Task to carry out: Beginning with the line that holds "Screen dimensions: 1024x801" and ending with the last line below, please copy every line exactly, add nothing, and leave out the pictures.

Task input:

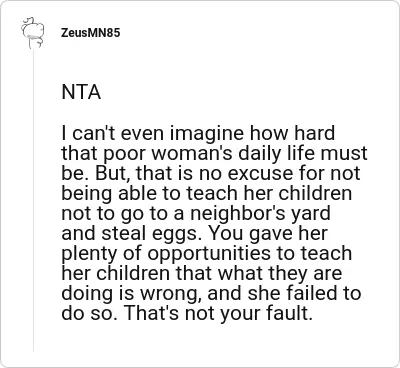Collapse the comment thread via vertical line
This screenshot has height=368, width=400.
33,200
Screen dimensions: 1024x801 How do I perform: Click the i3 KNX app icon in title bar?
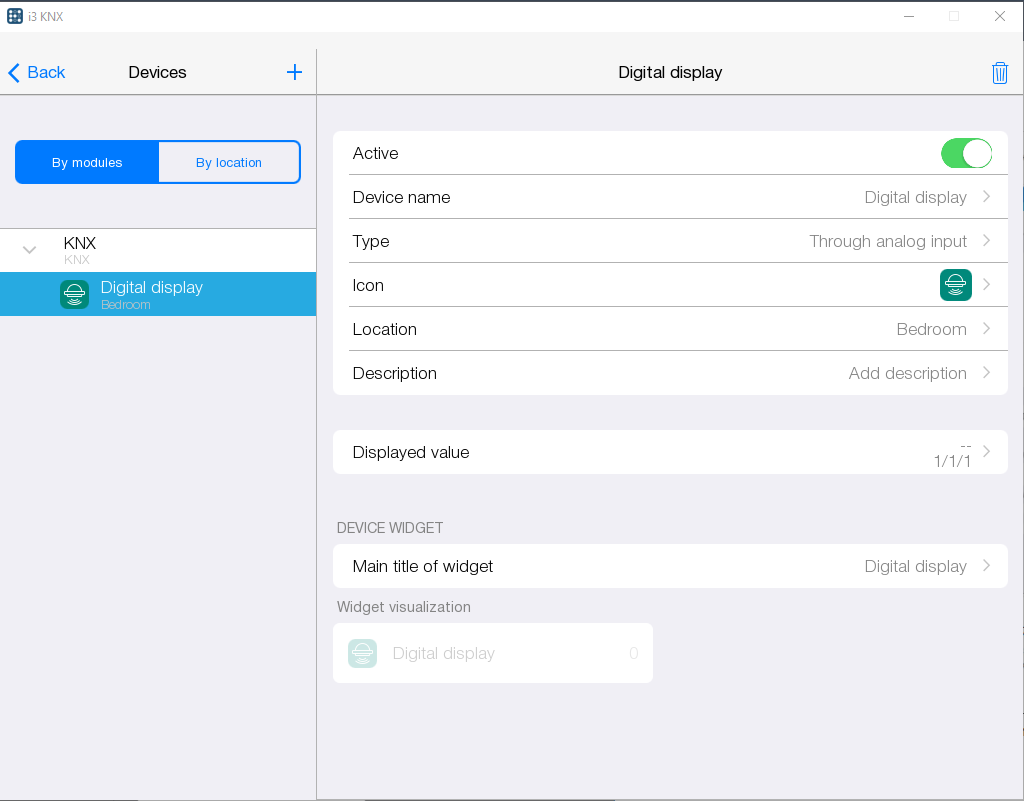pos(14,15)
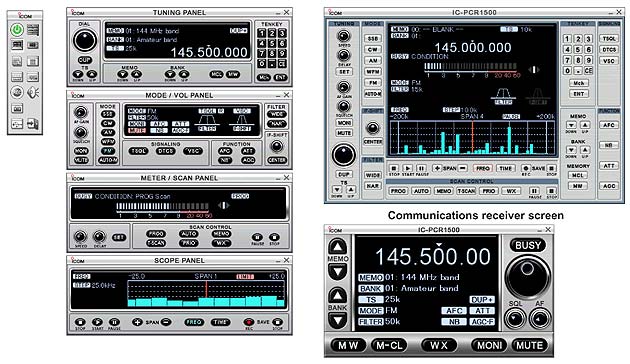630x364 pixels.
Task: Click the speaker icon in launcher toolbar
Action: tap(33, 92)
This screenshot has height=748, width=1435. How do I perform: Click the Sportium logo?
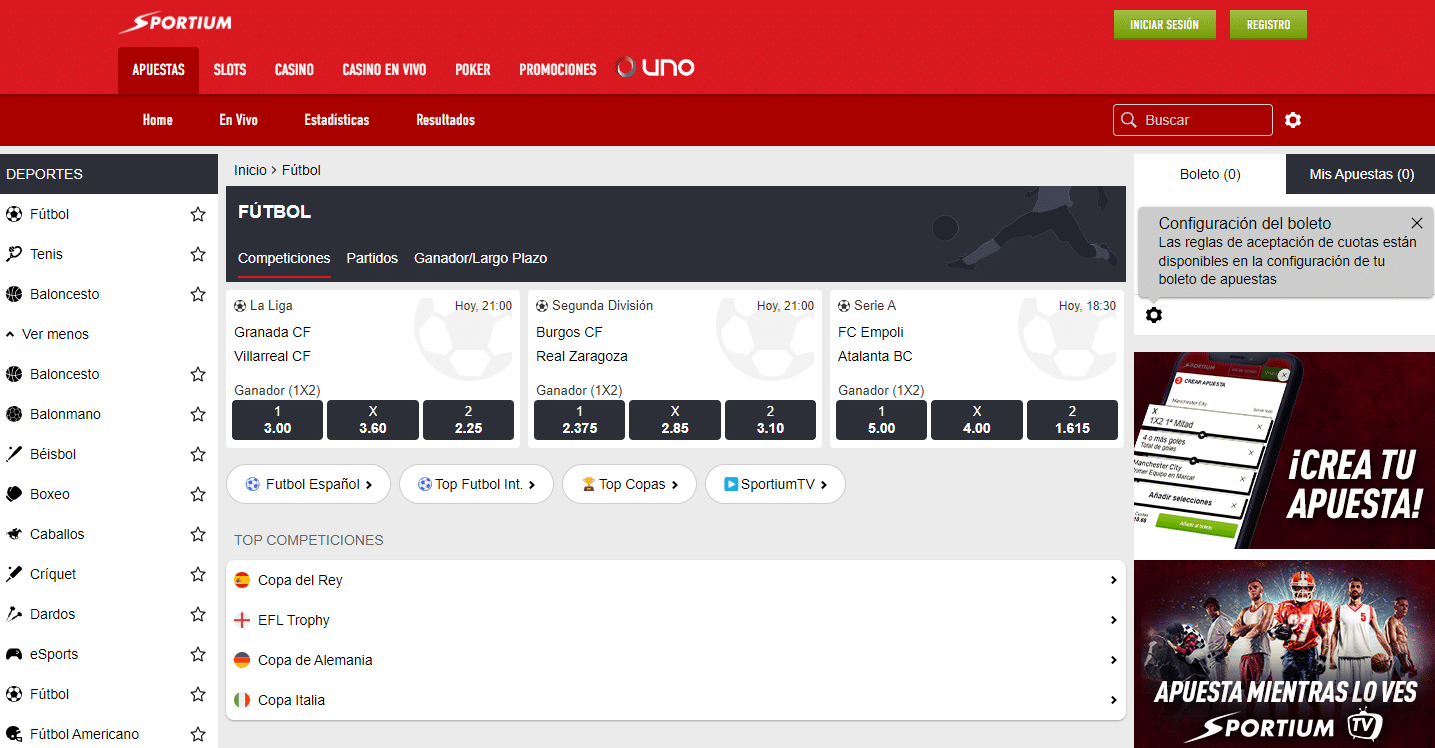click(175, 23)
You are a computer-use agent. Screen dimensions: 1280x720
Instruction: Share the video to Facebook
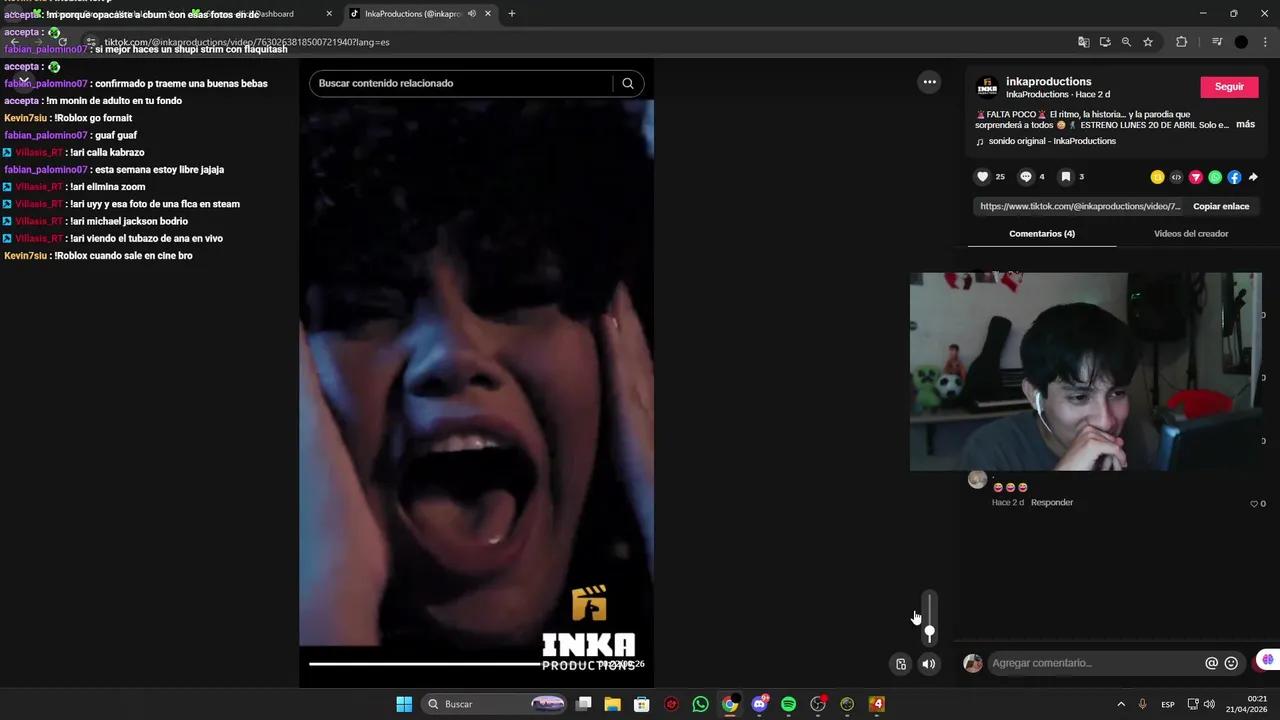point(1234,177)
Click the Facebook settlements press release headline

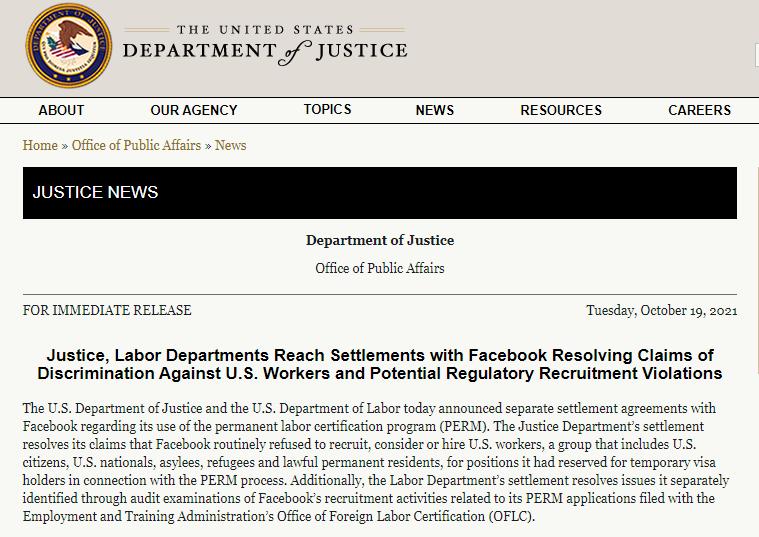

Written solution:
Screen dimensions: 1024x801 How do I perform: Click the i3 KNX app icon in title bar?
pos(14,15)
630x364 pixels.
Task: Click the speaker icon in launcher toolbar
Action: tap(33, 92)
This screenshot has height=748, width=1435. How do I perform: Click the Sportium logo?
click(175, 23)
You are a computer-use agent. Screen dimensions: 1280x720
Instruction: Share the video to Facebook
point(1234,177)
Click the Facebook settlements press release headline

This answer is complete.